### To do
Starting at the line that contains "Where should I", write out every line to the end of the records below exactly, and leave out the pictures.

*****

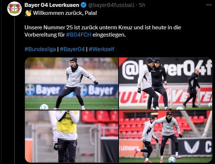215x164 pixels.
Task: Click the Bayer cross logo on the pitch banner
Action: coord(30,90)
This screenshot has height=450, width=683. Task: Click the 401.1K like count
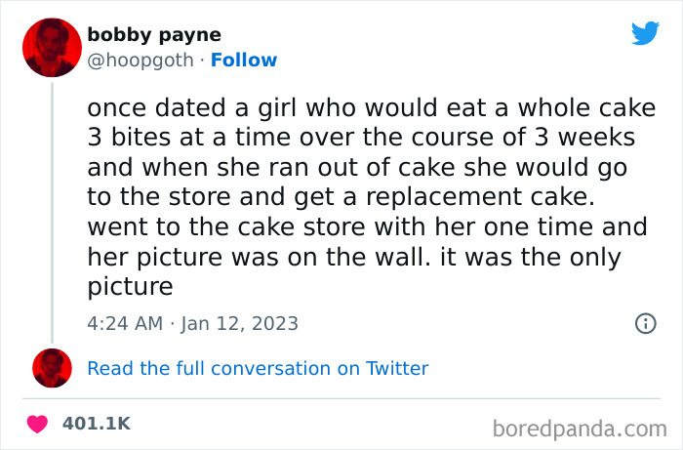pyautogui.click(x=96, y=424)
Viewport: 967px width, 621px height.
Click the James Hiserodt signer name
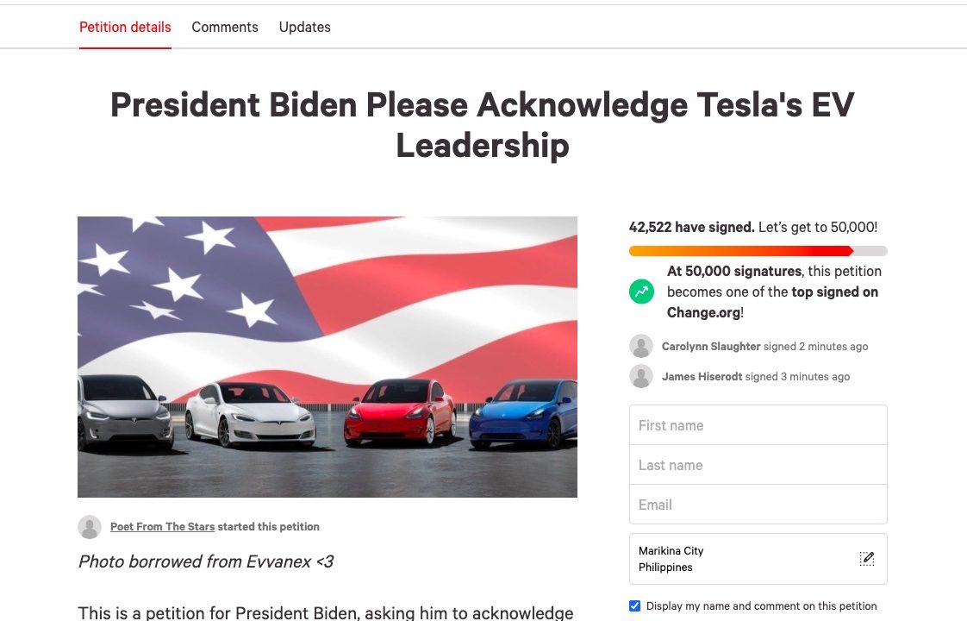702,377
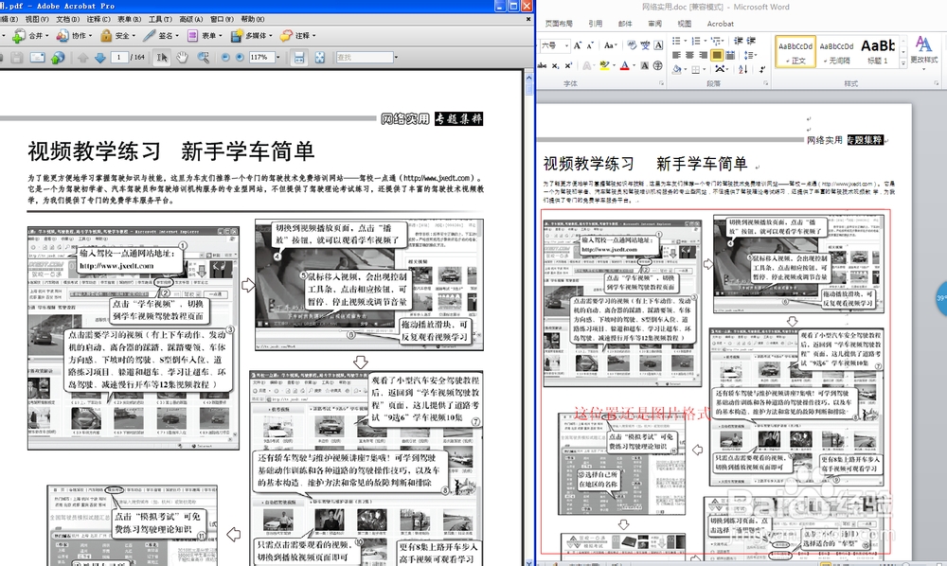The width and height of the screenshot is (947, 566).
Task: Switch to the 审阅 ribbon tab in Word
Action: [653, 24]
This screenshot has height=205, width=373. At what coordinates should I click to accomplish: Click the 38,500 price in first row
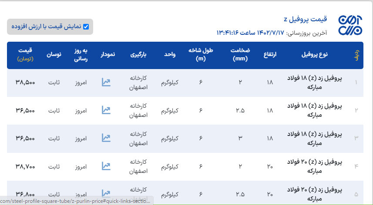pyautogui.click(x=25, y=82)
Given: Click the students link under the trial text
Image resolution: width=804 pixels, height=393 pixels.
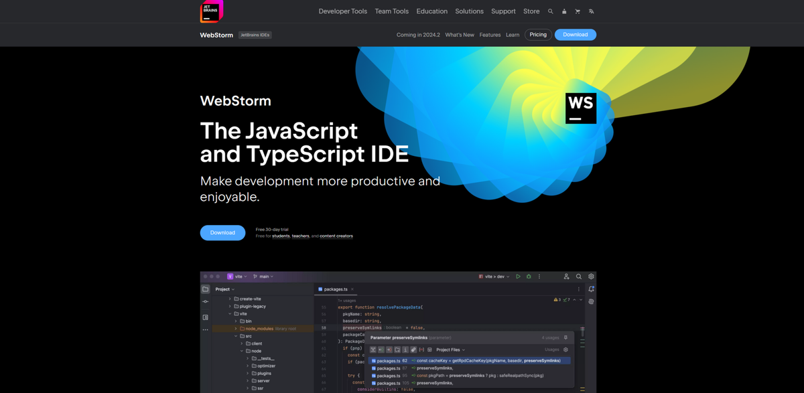Looking at the screenshot, I should [x=281, y=236].
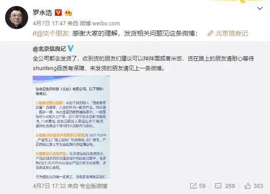Click the 269 comments count
The width and height of the screenshot is (270, 194).
(230, 186)
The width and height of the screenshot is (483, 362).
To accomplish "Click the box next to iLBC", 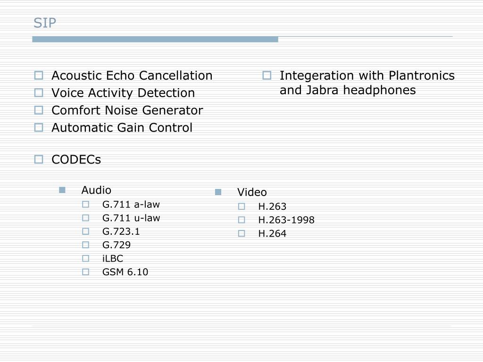I will click(86, 259).
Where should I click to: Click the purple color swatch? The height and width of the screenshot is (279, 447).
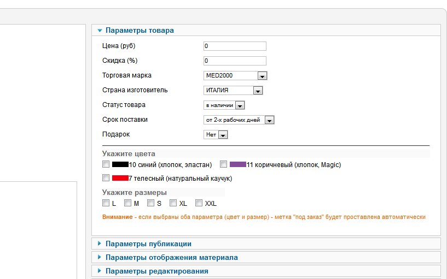click(237, 164)
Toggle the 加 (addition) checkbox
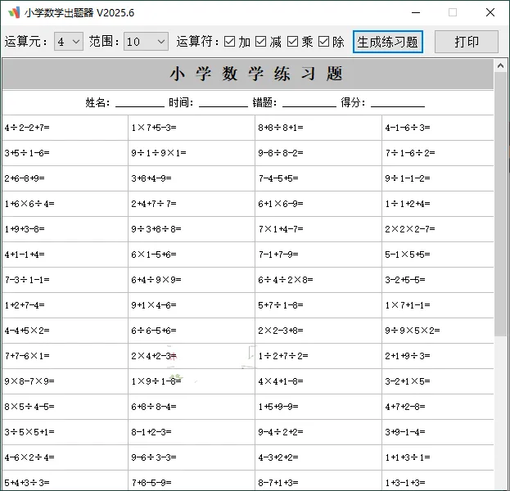The height and width of the screenshot is (491, 510). (230, 42)
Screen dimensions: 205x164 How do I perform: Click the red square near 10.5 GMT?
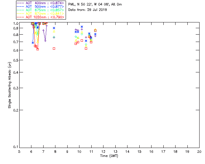tap(86, 48)
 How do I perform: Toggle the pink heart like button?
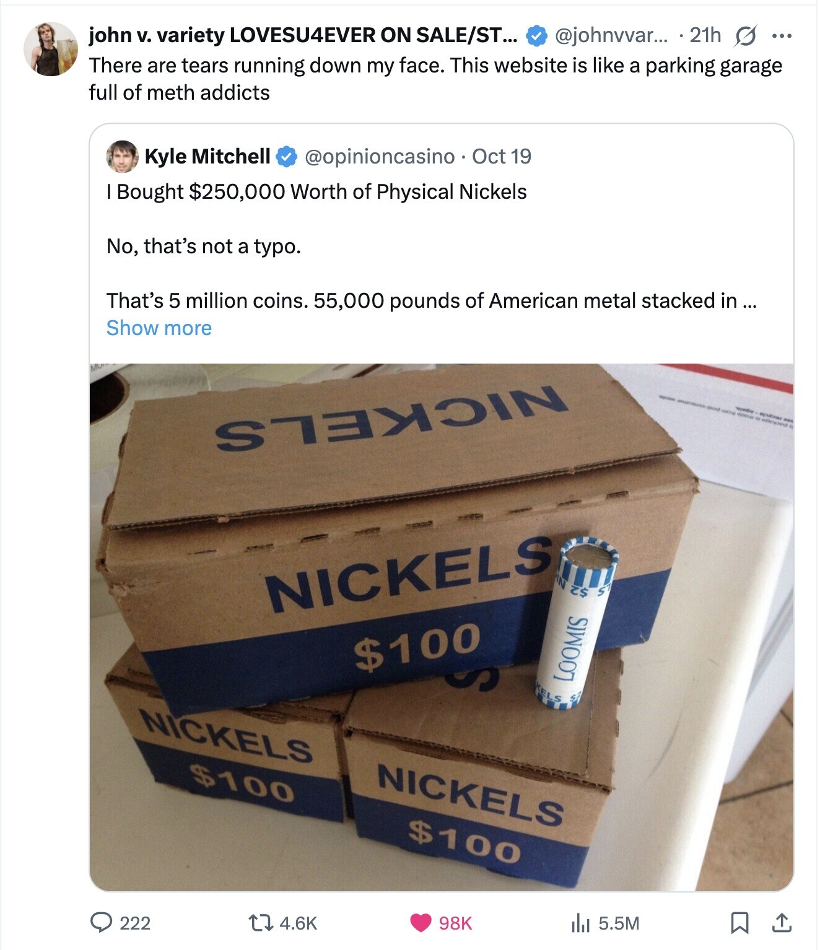(x=421, y=923)
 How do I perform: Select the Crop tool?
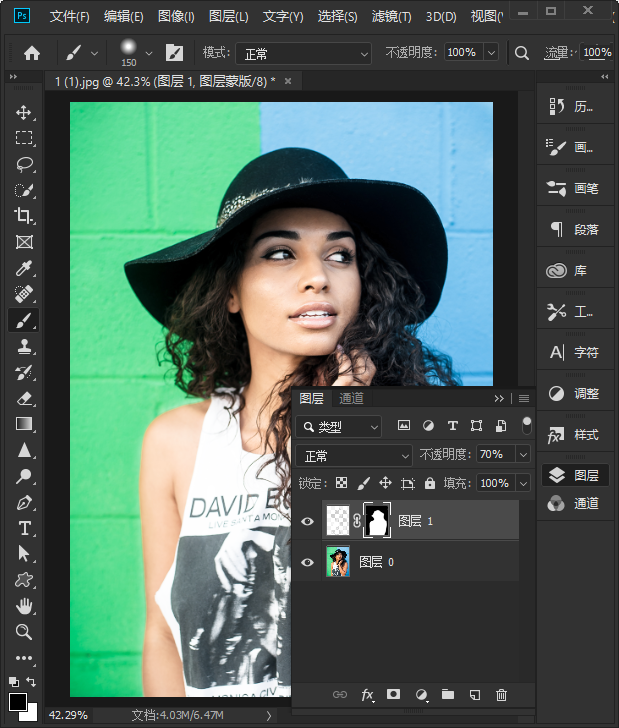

*****

### Result of the exercise
Where should I click to: Click the purple color swatch? The height and width of the screenshot is (279, 447).
click(237, 164)
Toggle the 加 (addition) checkbox
The height and width of the screenshot is (491, 510). (230, 42)
Screen dimensions: 205x164 How do I perform: Click the red square near 10.5 GMT?
tap(86, 48)
 How do I perform: Toggle the pink heart like button?
(x=421, y=923)
 How do I perform: Select the Crop tool?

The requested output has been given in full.